During the Cold War, Cowen notes, the West eagerly hosted Soviet performers and competed against Soviet athletes. The reason for that was simple: those peaceful interactions gave Americans the opportunity to showcase the value and benefits of living in a free country.

It seems we’ve lost that patience for persuasion. Indeed, this new punitive approach is extending beyond individual, pro-Putin Russian performers to the Russian population as a whole.

The Associated Press reports that movie studios are canceling the planned Russian theatrical release of films because of Putin’s invasion of Ukraine.

“Given the unprovoked invasion of Ukraine and the tragic humanitarian crisis, we are pausing the release of theatrical films in Russia,” said a Disney spokesperson, explaining that Pixar’s Turning Red wouldn’t be played in the country. Warner Bros. is canceling the Russian release of The Batman. Sony Pictures is also pulling its films from the country.

Again, the link between the two goes woefully unexplained. Russian tanks have entered Ukraine, so Disney’s films can’t enter Moscow’s cinemas?

The most immediate impact of that decision is that Russian theater-goers—who happen to live under a dictatorial regime that cares little for their own views of its foreign policy—will miss out on the latest cultural products from the West.

At a minimum, that’s not particularly helpful to the Ukrainians who’re having their country invaded. It’s also potentially counterproductive, and devastatingly so. Russians’ media diet will be ever more dominated by their own state propaganda and all its warped justifications for the invasion.

People who are both supportive of global freedom and critical of the state’s ability to secure that freedom have often promoted the alternative of privately sharing or smuggling information and culture to oppressed peoples. Don’t embargo Cuba, beam uncensored Wi-Fi to its people, we say. Don’t station troops in South Korea, send clandestine balloons laden with copies of The Interview to the North.

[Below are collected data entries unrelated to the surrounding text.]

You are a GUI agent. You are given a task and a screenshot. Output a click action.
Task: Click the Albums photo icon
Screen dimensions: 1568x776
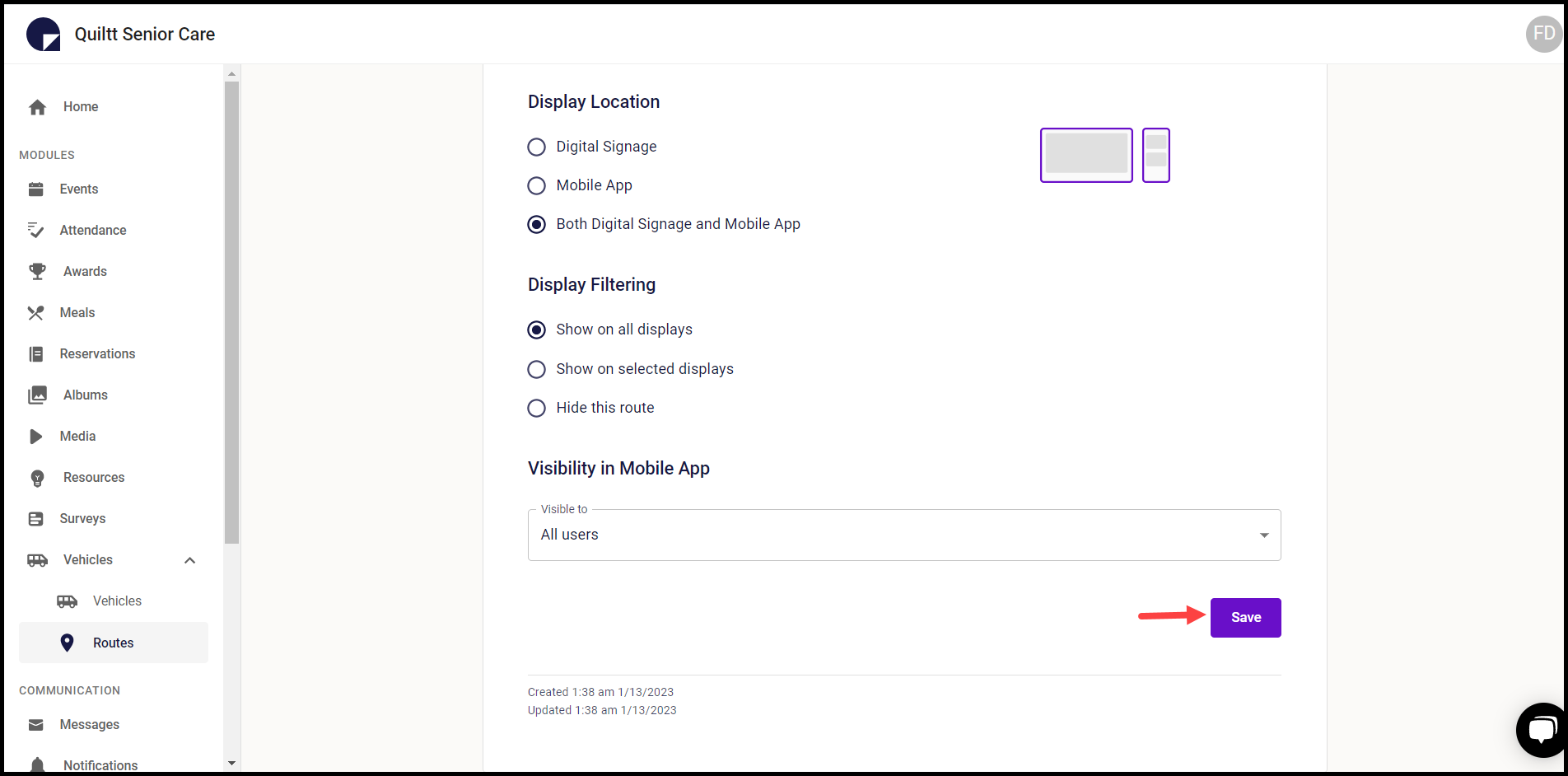point(37,395)
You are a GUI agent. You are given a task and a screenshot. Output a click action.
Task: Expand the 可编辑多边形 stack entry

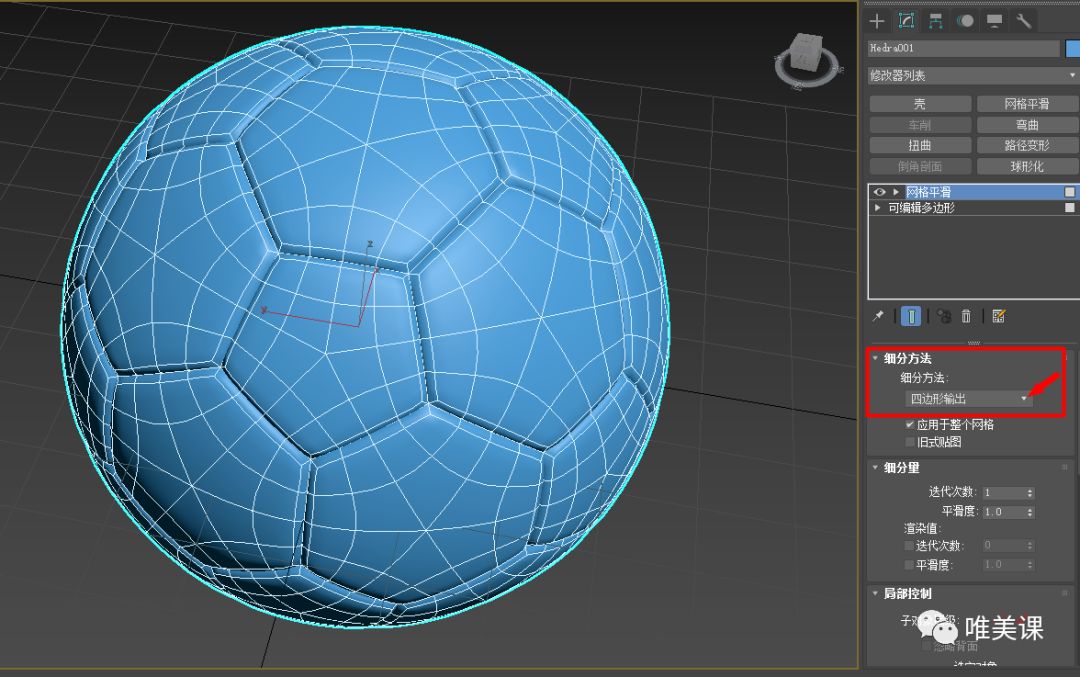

The case for the cultural boycott of Russia is generally the same as the case for broad-based economic sanctions. Raising the material costs of Putin’s invasion of Ukraine will push him to realize war isn’t worth it.

That strategy is ethically problematic given that it requires harming millions of ordinary Russians in order to induce a policy change in a government they have no say over.

It’s also ineffective. The fact is that economic sanctions have generally proven impotent at changing states’ behavior when they believe their core interests are at stake. Decades of impoverishing trade barriers haven’t forced Iran or North Korea to give up their nuclear programs. So far, they’re not convincing Putin to pull out of Ukraine.

If cutting the Russian state and major industries off from Western financial systems isn’t bringing about peace, we shouldn’t think cutting off ordinary Russians from The Batman screenings will be more successful.

Private companies and institutions have every right to decide who they do business with and on what terms. On an individual level, some are faced with legitimately difficult questions of how entangled they want to be with the Russian state or Russian state-sponsored companies.

Netflix, for instance, recently announced that it wouldn’t be complying with a new Russian law that requires it to carry Russian programming.

Complying with that law would make the company complicit in spreading Russian state propaganda, including propaganda about the war in Ukraine, to its Russian customers. On the other hand, refusing to cooperate—and getting its Russian service shut down as a consequence—means those Russian former customers have one less source of media that isn’t state propaganda.

That’s a tough dilemma to parse.

It’s similar to the one faced by social media platforms and cable companies currently distancing of themselves from Russian state-sponsored media outlets. Facebook’s parent company Meta is demoting content from Sputnik and RT (both funded by the Russian government) across its platforms. YouTube is completely blocking both outlets’ channels in Europe. DirectTV announced it would stop broadcasting RT as well.

“People allow themselves to be seduced by all sorts of media nonsense—the QAnon lunacy, for example, or the teachings of the Modern Monetary Theorists,” writes Politico columnist Jack Shafer. “Ideas, we generally agree, must fight for themselves, against ‘legitimate’ contenders, fringe positions or outright propaganda.”

Boycotts, of course, have their role to play in a free society too. The more targeted they are at people and institutions responsible for actual evil, the more reasonable and less objectionable they become; it’s hard not to cheer the International Judo Federation overthrowing Putin as its honorary president, for instance.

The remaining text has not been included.